▸ **WHAT NEEDS TO BE DONE**: Note each line in the data below that holds "cookie", and copy it.

RECORDED DATA below:

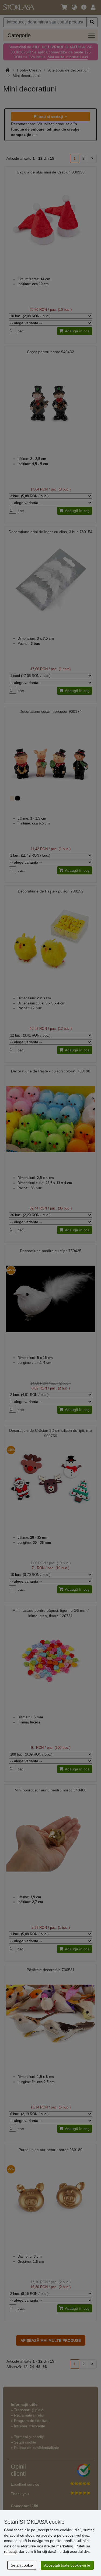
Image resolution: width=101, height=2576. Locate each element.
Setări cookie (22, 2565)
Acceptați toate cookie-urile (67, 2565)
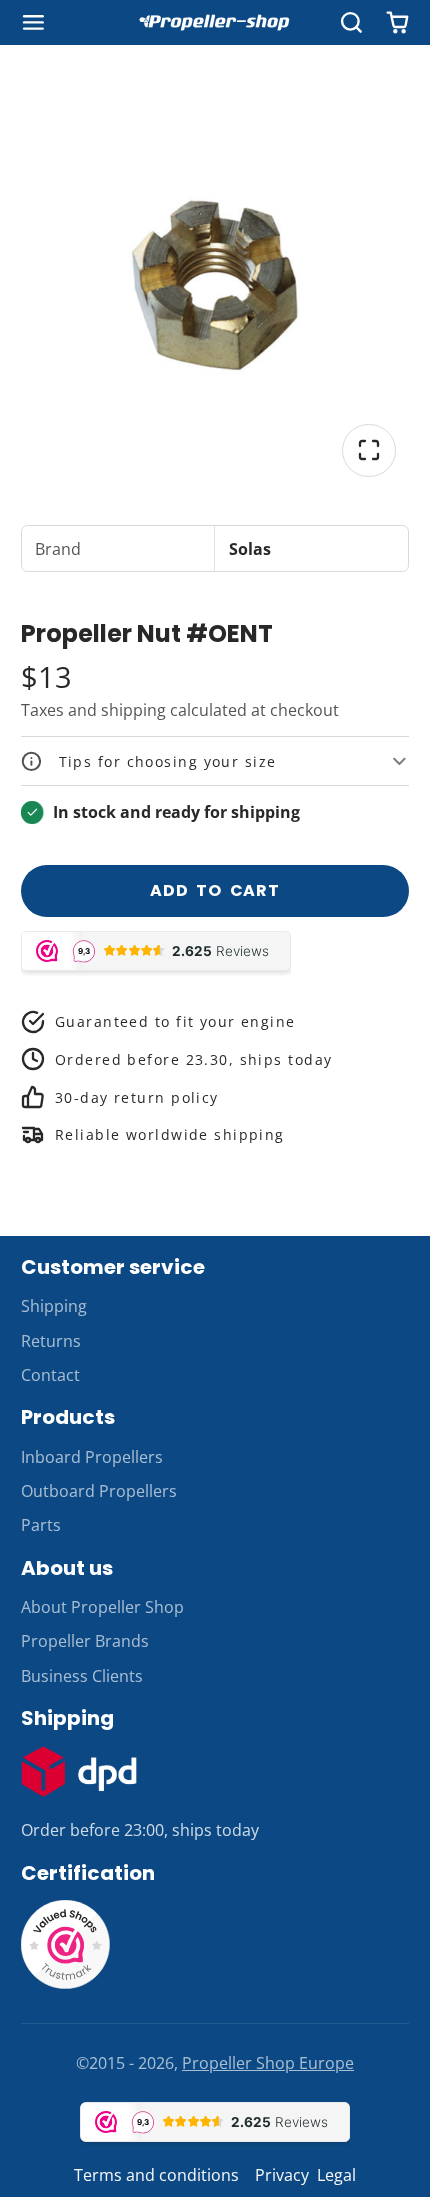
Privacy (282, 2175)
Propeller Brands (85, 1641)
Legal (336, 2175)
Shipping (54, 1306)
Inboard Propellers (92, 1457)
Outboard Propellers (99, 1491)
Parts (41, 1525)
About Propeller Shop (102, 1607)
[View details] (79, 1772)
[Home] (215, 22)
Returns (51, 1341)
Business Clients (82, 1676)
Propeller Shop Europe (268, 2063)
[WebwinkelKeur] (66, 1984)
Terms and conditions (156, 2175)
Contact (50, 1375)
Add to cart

End of RECORDED DATA.

▸ **RESPONSE BOX**:
Setări cookie (22, 2565)
Acceptați toate cookie-urile (67, 2565)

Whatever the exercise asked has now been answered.